Yeah, most of the beers at work are brewed high gravity. 14-18 plato. But then you end up with more beer... and volume is only a problem in my house because I have too much of it. In the past when i have occasionally brewed double batches, I have made them high gravity to a small extent just because of kettle space limitations, diluted into the fermentor - but a nice new boil kettle has arrived and I'm good to brew at finished product strength even on double batches now.

Still, if I it was useful, made my life easier and most importantly, didn't effect the beer quality - I'd do it in a second

I think there are quite a lot of people who no-chill into the smaller 17L cubes who regularly run at higher gravity in the brewhouse and only dilute in the fermentor - I dont know if any/many people are diluting post fermentation at home though.

I wonder what that Tooheys Old would taste like if you could get a pre-dilution sample into a bottle .... almost an RIS
 
Yeah, most of the beers at work are brewed high gravity. 14-18 plato.

Oooops, I forgot you worked at a big brewery... :D

I have tried maturation gravity Old... nice, but sweet. Has an AE of about four and a half.
 
I e-mailed the question about carrying over from boil kettle to fermentor to More Beer in the states (people seem to have been using the white gooey stuff there for a fair few years now) - and got the following response

...................................................

Hello,

You should not need to add any more Foam Control if adding it to your boil. Foam control is absorbed by the yeast cells once yeast has been pitched. However, adding more will not hurt anything. Foam Control is thought to help with head retention as it helps to retain the properties that create a nice full head in your finished product.

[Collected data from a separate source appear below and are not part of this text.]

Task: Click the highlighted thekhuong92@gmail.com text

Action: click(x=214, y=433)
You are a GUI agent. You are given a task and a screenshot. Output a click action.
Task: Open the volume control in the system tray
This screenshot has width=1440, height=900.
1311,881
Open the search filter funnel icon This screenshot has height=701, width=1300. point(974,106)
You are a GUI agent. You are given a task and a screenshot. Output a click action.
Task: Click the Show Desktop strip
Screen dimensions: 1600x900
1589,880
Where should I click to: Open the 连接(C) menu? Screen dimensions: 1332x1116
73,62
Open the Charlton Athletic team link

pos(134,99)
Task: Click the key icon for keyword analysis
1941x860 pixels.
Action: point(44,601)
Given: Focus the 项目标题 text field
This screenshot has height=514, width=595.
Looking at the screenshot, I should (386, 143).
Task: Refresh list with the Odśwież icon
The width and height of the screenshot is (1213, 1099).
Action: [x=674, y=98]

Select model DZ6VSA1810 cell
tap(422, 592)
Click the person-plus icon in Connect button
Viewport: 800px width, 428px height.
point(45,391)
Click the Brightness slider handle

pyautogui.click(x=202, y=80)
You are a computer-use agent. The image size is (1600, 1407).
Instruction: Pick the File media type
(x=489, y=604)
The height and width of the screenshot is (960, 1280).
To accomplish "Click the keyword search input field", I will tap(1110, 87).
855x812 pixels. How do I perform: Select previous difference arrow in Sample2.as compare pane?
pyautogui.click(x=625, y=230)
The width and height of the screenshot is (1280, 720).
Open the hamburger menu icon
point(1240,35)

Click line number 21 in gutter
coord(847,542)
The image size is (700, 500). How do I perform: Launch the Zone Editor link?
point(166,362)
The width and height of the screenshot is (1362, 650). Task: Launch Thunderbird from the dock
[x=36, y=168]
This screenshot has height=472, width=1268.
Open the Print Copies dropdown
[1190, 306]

Please let me know if you have any questions.

Thanks,

Robin Wada

Customer Service

MoreFlavor! Inc.

..........................................................

Not exactly a super technical response, but unambiguous at least. It seems that if you add this stuff to the boil kettle - then you shouldn't need to add more to the fermenter. Which is nice, because that takes care of the issue with a less than zero micro count, and it might save people who have decided they want to use it, a dozen or so drops per brew.